■ **Required action**
From the line that contains "How do I perform: Click the Expiration" to the end of the entries, copy each line exactly, though the pictures stay out.

Entries provided START

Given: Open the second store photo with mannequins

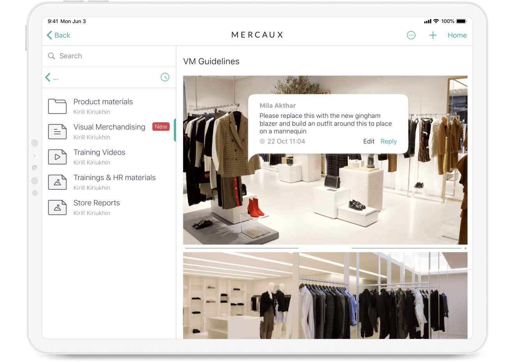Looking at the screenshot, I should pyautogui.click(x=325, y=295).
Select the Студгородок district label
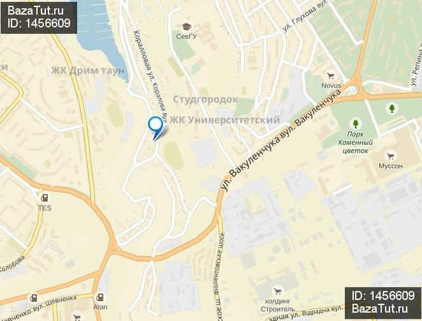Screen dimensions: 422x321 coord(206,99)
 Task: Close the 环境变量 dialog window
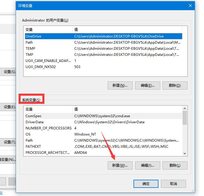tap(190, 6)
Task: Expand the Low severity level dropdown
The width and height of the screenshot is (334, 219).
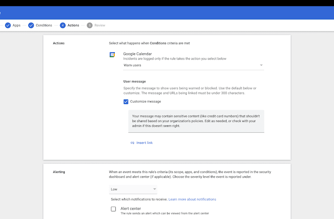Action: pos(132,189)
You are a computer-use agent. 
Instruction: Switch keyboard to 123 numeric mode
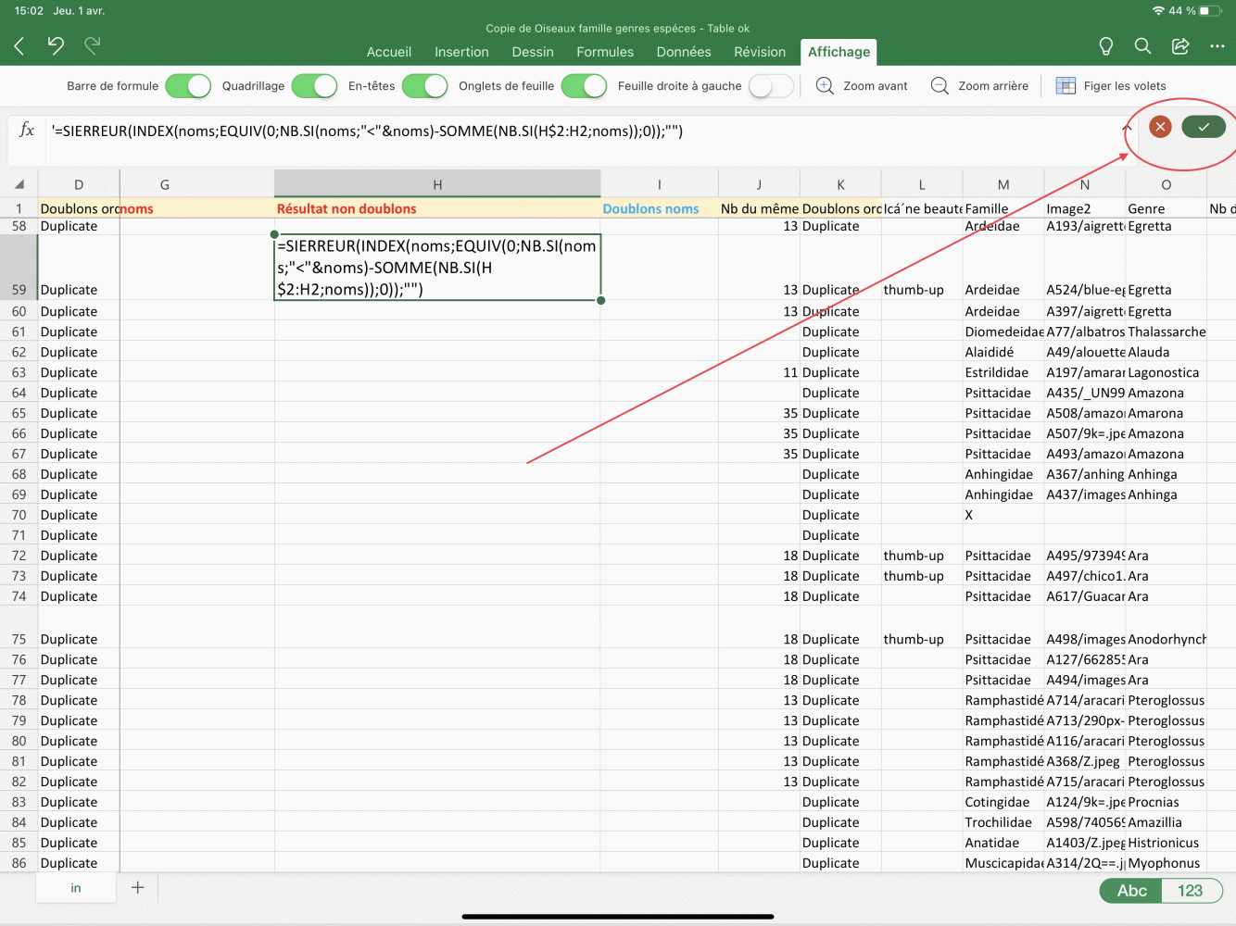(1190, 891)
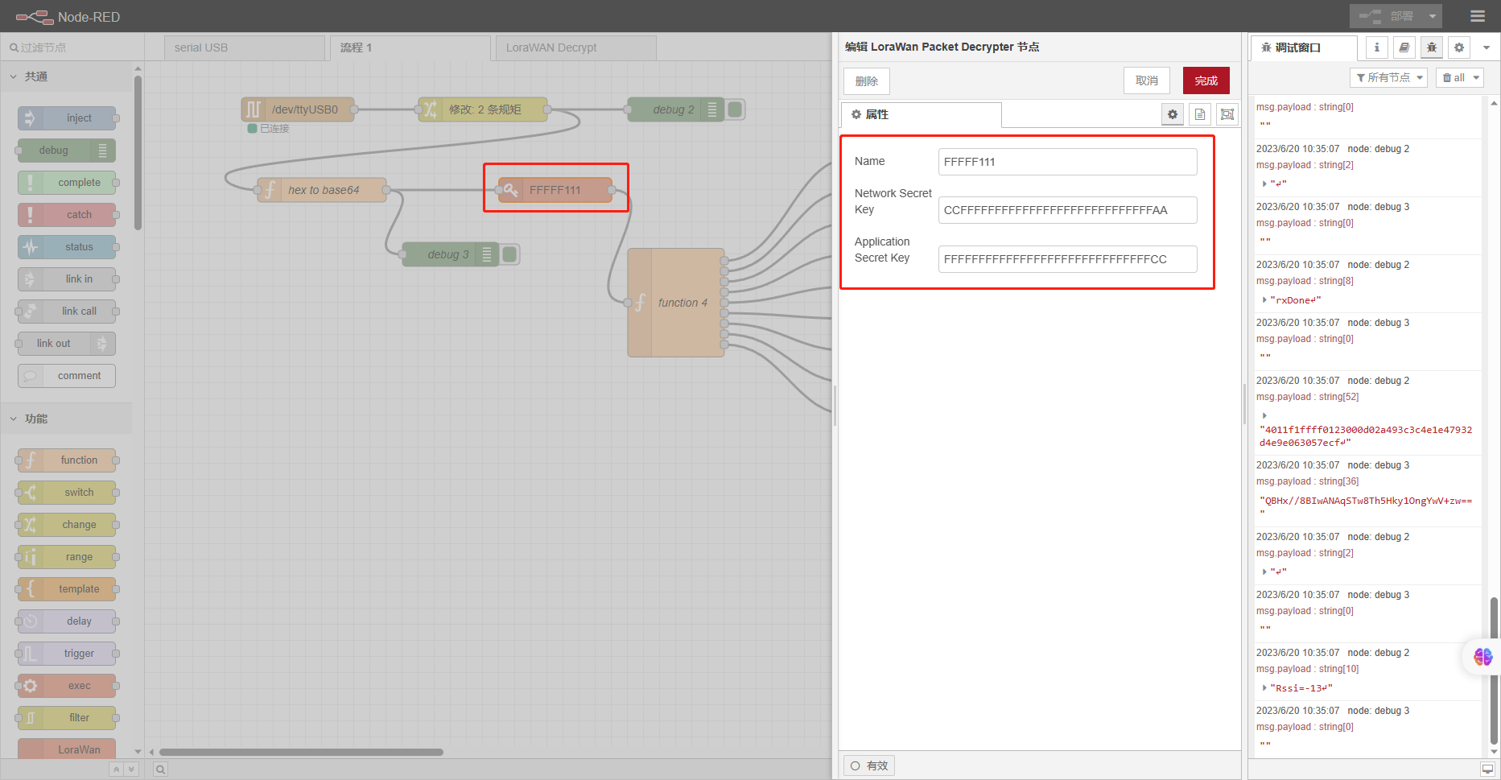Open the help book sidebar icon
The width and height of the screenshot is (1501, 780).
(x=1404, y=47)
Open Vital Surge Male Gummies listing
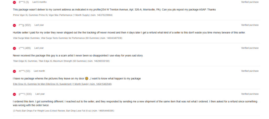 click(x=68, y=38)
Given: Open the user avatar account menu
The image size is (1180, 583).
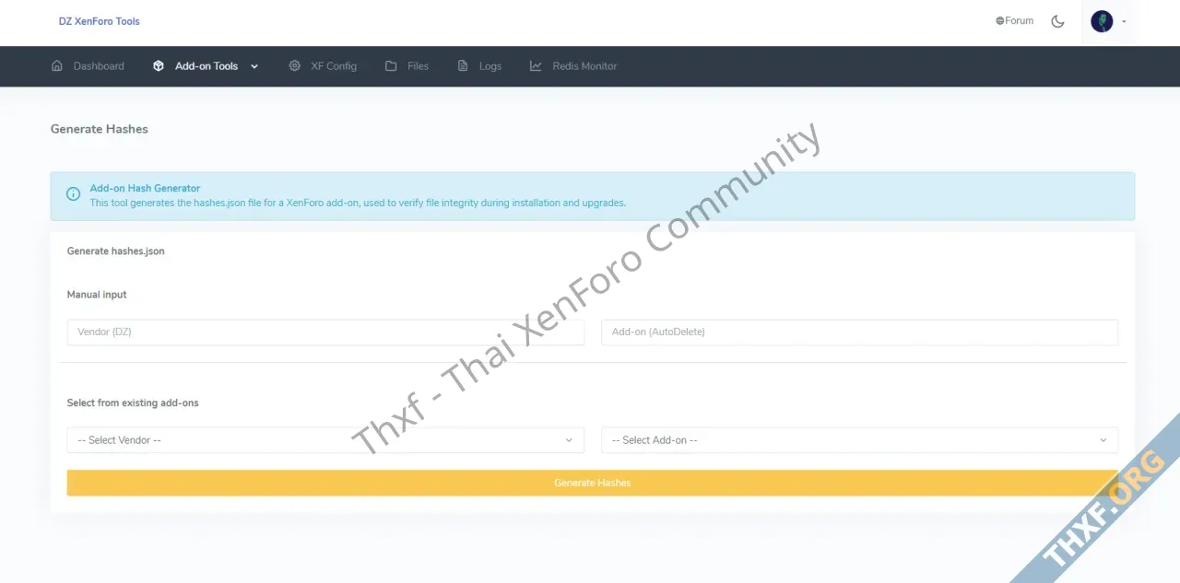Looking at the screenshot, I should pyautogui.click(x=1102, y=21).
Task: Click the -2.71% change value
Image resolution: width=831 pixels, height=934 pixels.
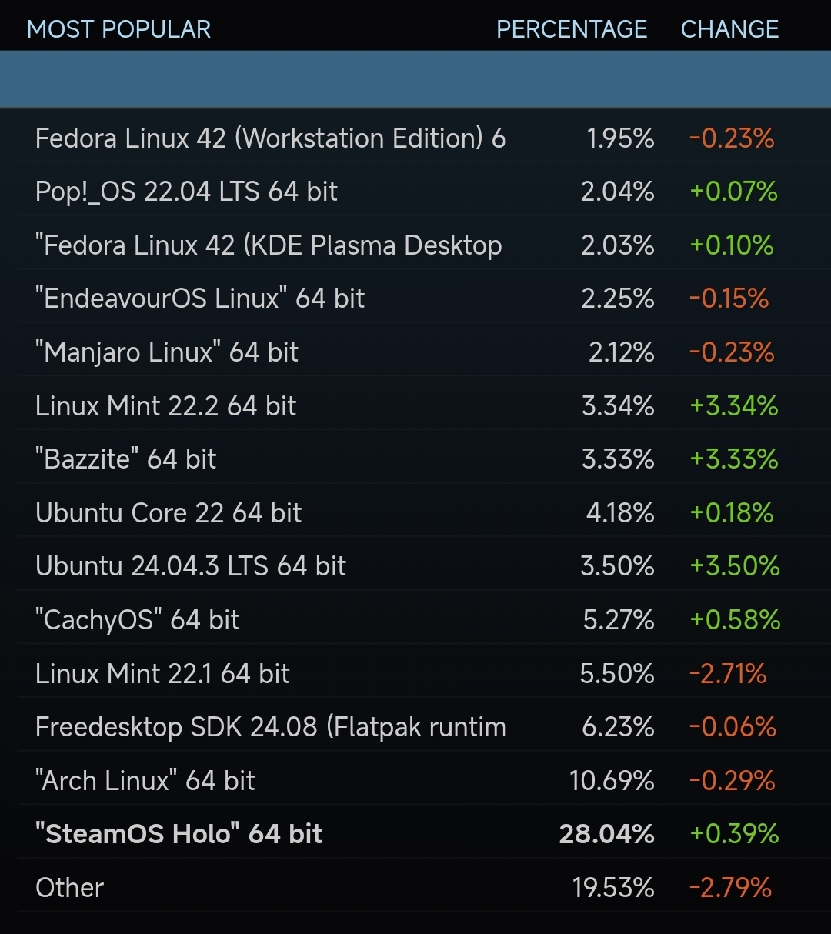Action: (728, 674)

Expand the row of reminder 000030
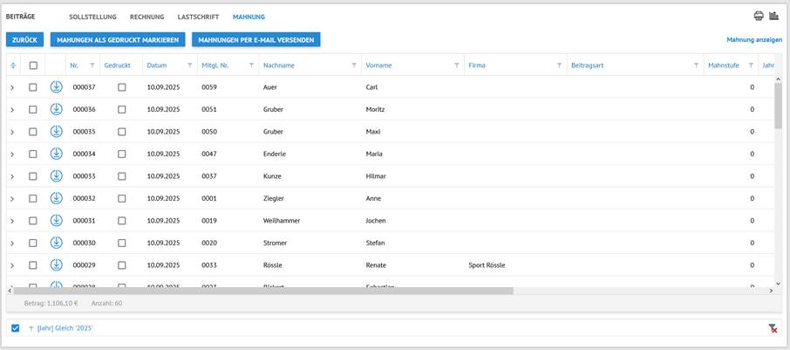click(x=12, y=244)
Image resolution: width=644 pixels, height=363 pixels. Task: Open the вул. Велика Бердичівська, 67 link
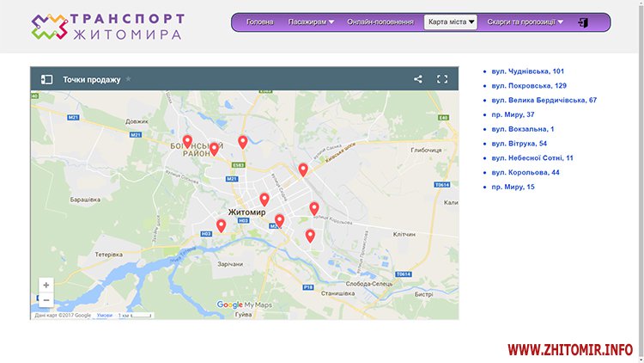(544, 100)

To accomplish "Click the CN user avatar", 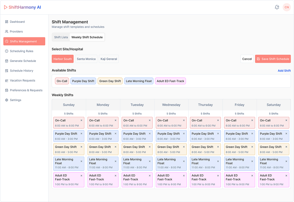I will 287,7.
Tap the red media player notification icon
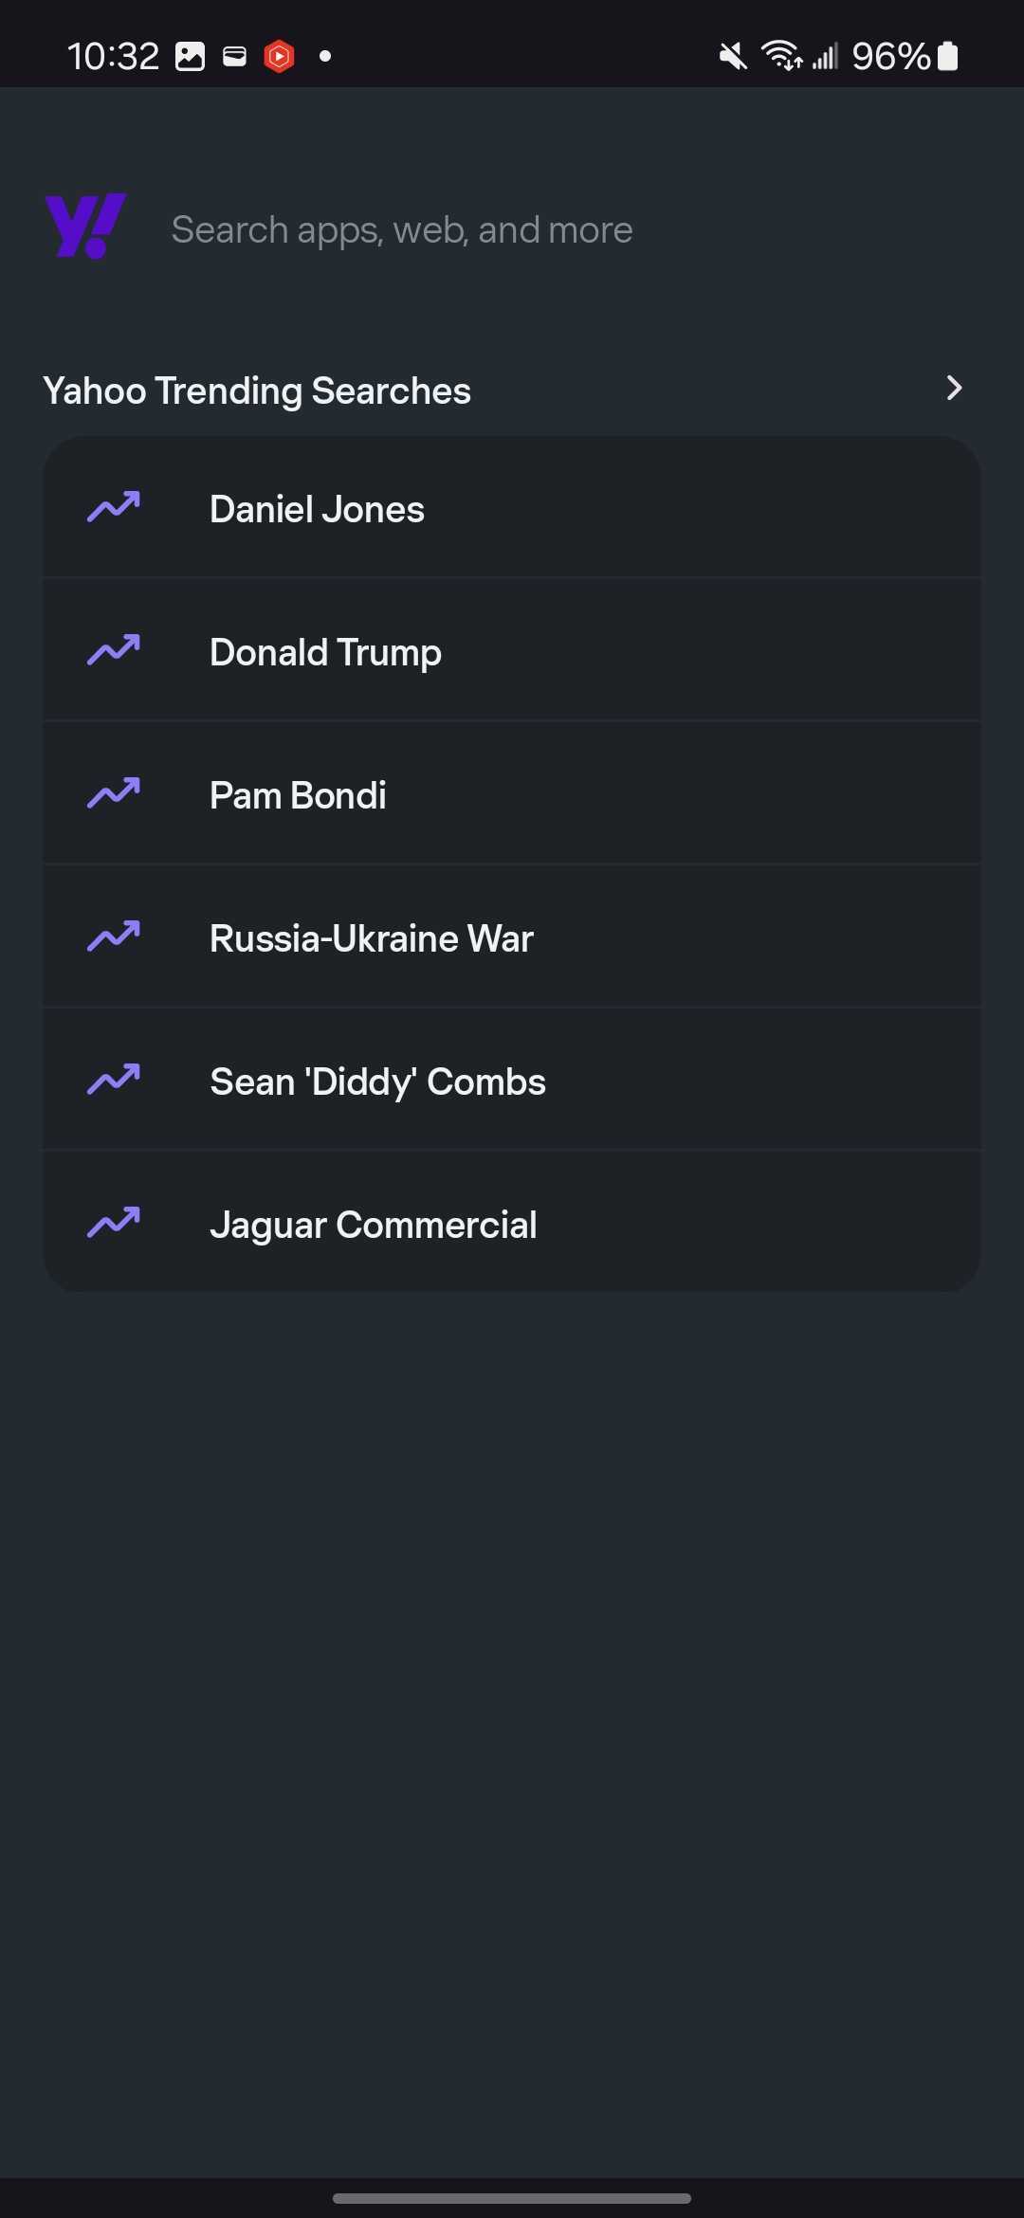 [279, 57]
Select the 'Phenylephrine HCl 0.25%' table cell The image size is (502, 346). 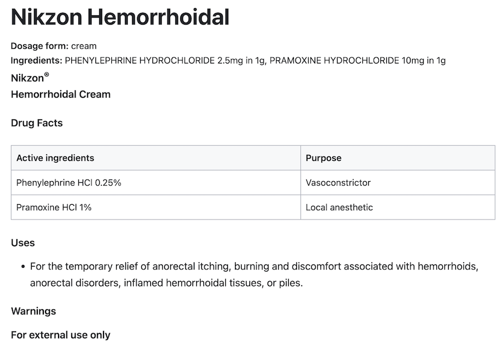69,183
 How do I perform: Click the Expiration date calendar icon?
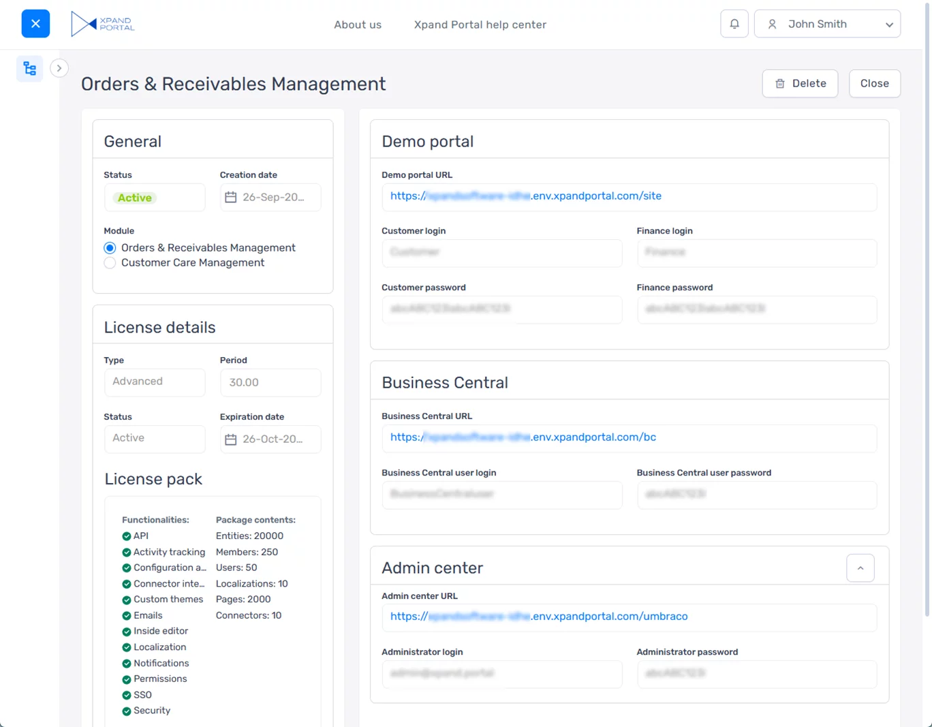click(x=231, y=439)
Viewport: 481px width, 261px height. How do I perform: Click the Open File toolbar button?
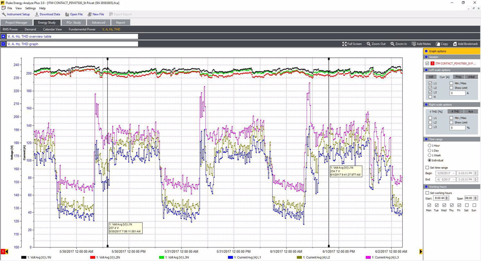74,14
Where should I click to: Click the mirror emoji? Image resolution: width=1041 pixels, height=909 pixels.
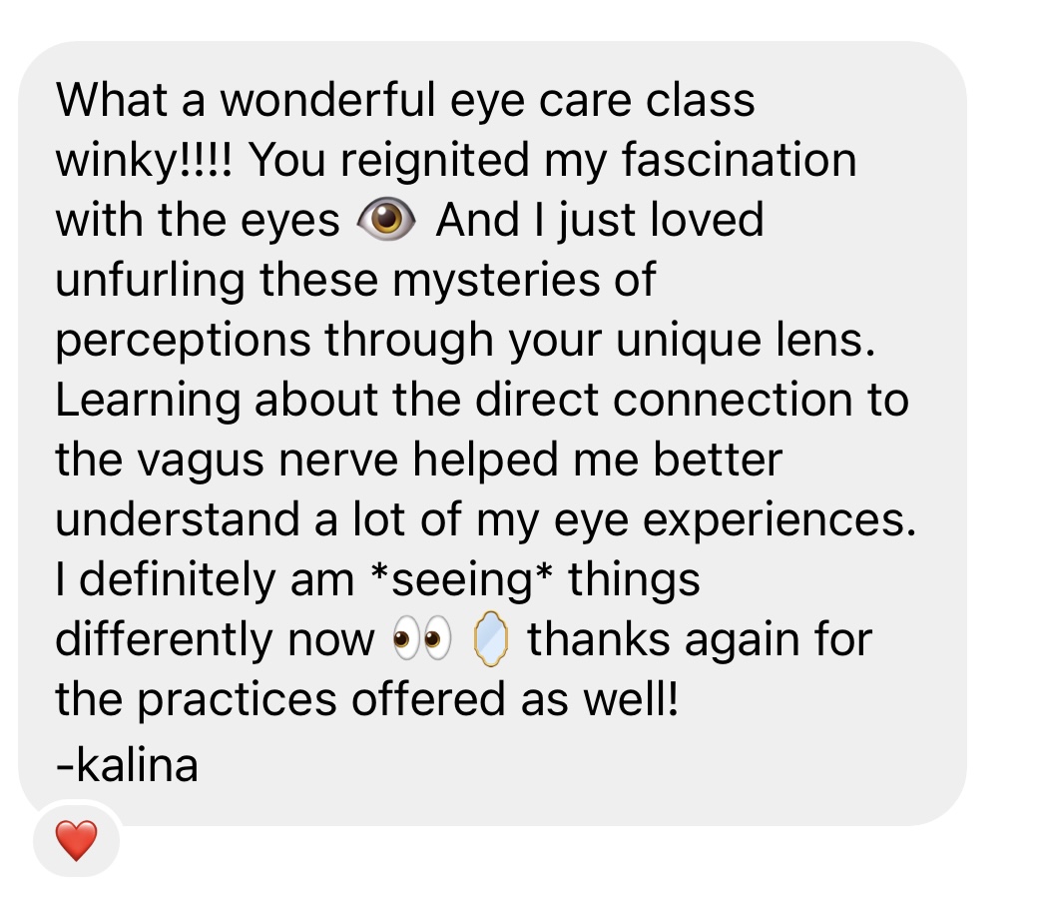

Entries provided END

■ **Task answer**
 How do I perform: Click the Expiration date calendar icon?
click(x=231, y=439)
Viewport: 481px width, 261px height. How do I perform: Click the Open File toolbar button?
74,14
Where should I click to: Click the mirror emoji? Image resolution: width=1041 pixels, height=909 pixels.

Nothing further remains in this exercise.